[The records Boundary: Start]

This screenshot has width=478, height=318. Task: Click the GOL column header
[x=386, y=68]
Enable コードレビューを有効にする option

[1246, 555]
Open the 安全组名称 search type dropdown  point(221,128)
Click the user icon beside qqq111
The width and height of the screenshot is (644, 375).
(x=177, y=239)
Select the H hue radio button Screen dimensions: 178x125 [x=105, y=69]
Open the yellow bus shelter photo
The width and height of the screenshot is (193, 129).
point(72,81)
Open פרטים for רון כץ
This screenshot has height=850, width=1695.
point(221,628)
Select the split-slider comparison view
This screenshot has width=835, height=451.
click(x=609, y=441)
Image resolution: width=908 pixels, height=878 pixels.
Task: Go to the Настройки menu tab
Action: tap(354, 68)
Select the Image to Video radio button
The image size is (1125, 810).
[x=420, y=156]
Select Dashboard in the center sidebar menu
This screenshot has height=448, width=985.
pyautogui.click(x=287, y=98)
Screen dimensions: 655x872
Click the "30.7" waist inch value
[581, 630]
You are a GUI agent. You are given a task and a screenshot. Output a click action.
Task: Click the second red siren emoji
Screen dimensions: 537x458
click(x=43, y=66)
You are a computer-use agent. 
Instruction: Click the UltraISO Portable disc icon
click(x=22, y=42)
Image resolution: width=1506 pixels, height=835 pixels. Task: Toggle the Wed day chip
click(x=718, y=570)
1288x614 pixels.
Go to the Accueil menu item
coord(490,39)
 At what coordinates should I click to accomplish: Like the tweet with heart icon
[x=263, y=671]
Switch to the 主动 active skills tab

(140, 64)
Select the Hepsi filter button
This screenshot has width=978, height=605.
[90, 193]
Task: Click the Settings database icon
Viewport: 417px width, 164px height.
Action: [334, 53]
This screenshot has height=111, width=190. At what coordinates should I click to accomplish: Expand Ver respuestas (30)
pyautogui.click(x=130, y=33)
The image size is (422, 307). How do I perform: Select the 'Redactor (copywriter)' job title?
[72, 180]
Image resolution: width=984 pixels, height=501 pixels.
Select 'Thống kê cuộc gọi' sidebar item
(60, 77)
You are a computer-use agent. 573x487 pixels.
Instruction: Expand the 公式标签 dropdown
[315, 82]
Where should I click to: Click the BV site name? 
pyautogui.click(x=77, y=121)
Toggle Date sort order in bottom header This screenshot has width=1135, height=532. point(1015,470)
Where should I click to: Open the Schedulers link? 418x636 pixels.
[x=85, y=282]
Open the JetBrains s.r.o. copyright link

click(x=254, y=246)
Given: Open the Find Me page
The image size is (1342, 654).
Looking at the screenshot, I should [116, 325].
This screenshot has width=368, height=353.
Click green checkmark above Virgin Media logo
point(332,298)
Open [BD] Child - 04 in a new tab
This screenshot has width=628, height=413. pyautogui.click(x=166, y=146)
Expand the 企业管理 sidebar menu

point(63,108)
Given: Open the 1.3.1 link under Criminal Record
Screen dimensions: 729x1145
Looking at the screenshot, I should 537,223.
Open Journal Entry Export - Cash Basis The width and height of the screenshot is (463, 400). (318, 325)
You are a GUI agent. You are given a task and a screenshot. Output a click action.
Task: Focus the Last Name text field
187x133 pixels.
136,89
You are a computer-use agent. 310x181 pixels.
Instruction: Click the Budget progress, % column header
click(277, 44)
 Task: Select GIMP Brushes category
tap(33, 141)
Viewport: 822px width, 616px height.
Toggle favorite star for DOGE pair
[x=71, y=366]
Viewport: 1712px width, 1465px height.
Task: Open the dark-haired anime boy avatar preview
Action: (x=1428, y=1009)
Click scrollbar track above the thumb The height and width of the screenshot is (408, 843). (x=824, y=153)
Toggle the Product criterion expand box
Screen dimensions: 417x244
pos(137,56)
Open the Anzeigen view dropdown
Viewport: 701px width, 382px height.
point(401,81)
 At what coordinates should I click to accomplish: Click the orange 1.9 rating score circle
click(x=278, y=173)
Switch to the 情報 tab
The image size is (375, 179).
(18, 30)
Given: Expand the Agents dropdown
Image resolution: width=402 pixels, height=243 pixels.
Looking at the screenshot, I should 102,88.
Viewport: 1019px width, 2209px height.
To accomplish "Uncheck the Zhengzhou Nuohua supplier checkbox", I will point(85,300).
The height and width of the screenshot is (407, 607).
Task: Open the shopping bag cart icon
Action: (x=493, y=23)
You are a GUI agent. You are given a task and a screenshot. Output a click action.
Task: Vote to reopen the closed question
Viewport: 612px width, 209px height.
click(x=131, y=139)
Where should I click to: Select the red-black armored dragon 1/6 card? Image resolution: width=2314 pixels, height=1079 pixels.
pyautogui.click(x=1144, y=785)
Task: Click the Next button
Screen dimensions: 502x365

[The records Boundary: End]

### [Problem to solve]
In full and exactly as written, repeat the data.

### [The completed task]
This screenshot has width=478, height=318. Task: Click the GOL column header
[x=386, y=68]
Enable コードレビューを有効にする option

[1246, 555]
Open the 安全组名称 search type dropdown  point(221,128)
Click the user icon beside qqq111
The width and height of the screenshot is (644, 375).
(x=177, y=239)
Select the H hue radio button Screen dimensions: 178x125 [x=105, y=69]
Open the yellow bus shelter photo
The width and height of the screenshot is (193, 129).
point(72,81)
Open פרטים for רון כץ
This screenshot has height=850, width=1695.
point(221,628)
Select the split-slider comparison view
This screenshot has width=835, height=451.
click(x=609, y=441)
Image resolution: width=908 pixels, height=878 pixels.
Task: Go to the Настройки menu tab
Action: tap(354, 68)
Select the Image to Video radio button
The image size is (1125, 810).
[x=420, y=156]
Select Dashboard in the center sidebar menu
This screenshot has height=448, width=985.
pyautogui.click(x=287, y=98)
Screen dimensions: 655x872
Click the "30.7" waist inch value
[581, 630]
You are a GUI agent. You are given a task and a screenshot. Output a click action.
Task: Click the second red siren emoji
Screen dimensions: 537x458
click(x=43, y=66)
You are a computer-use agent. 
Instruction: Click the UltraISO Portable disc icon
click(x=22, y=42)
Image resolution: width=1506 pixels, height=835 pixels. Task: Toggle the Wed day chip
click(x=718, y=570)
1288x614 pixels.
Go to the Accueil menu item
coord(490,39)
 At what coordinates should I click to accomplish: Like the tweet with heart icon
[x=263, y=671]
Switch to the 主动 active skills tab

(140, 64)
Select the Hepsi filter button
This screenshot has width=978, height=605.
[90, 193]
Task: Click the Settings database icon
Viewport: 417px width, 164px height.
Action: [334, 53]
This screenshot has height=111, width=190. At what coordinates should I click to accomplish: Expand Ver respuestas (30)
pyautogui.click(x=130, y=33)
The image size is (422, 307). How do I perform: Select the 'Redactor (copywriter)' job title?
[72, 180]
Image resolution: width=984 pixels, height=501 pixels.
Select 'Thống kê cuộc gọi' sidebar item
(60, 77)
You are a computer-use agent. 573x487 pixels.
Instruction: Expand the 公式标签 dropdown
[315, 82]
Where should I click to: Click the BV site name? 
pyautogui.click(x=77, y=121)
Toggle Date sort order in bottom header This screenshot has width=1135, height=532. point(1015,470)
Where should I click to: Open the Schedulers link? 418x636 pixels.
[x=85, y=282]
Open the JetBrains s.r.o. copyright link

click(x=254, y=246)
Given: Open the Find Me page
The image size is (1342, 654).
Looking at the screenshot, I should [116, 325].
This screenshot has width=368, height=353.
Click green checkmark above Virgin Media logo
point(332,298)
Open [BD] Child - 04 in a new tab
This screenshot has width=628, height=413. pyautogui.click(x=166, y=146)
Expand the 企业管理 sidebar menu

point(63,108)
Given: Open the 1.3.1 link under Criminal Record
Screen dimensions: 729x1145
Looking at the screenshot, I should 537,223.
Open Journal Entry Export - Cash Basis The width and height of the screenshot is (463, 400). (318, 325)
You are a GUI agent. You are given a task and a screenshot. Output a click action.
Task: Focus the Last Name text field
187x133 pixels.
136,89
You are a computer-use agent. 310x181 pixels.
Instruction: Click the Budget progress, % column header
click(277, 44)
 Task: Select GIMP Brushes category
tap(33, 141)
Viewport: 822px width, 616px height.
Toggle favorite star for DOGE pair
[x=71, y=366]
Viewport: 1712px width, 1465px height.
Task: Open the dark-haired anime boy avatar preview
Action: (x=1428, y=1009)
Click scrollbar track above the thumb The height and width of the screenshot is (408, 843). (x=824, y=153)
Toggle the Product criterion expand box
Screen dimensions: 417x244
pos(137,56)
Open the Anzeigen view dropdown
Viewport: 701px width, 382px height.
point(401,81)
 At what coordinates should I click to accomplish: Click the orange 1.9 rating score circle
click(x=278, y=173)
Switch to the 情報 tab
The image size is (375, 179).
(18, 30)
Given: Expand the Agents dropdown
Image resolution: width=402 pixels, height=243 pixels.
Looking at the screenshot, I should 102,88.
Viewport: 1019px width, 2209px height.
To accomplish "Uncheck the Zhengzhou Nuohua supplier checkbox", I will point(85,300).
The height and width of the screenshot is (407, 607).
Task: Open the shopping bag cart icon
Action: (x=493, y=23)
You are a GUI agent. You are given a task and a screenshot. Output a click action.
Task: Vote to reopen the closed question
Viewport: 612px width, 209px height.
click(x=131, y=139)
Where should I click to: Select the red-black armored dragon 1/6 card? Image resolution: width=2314 pixels, height=1079 pixels.
pyautogui.click(x=1144, y=785)
Task: Click the Next button
Screen dimensions: 502x365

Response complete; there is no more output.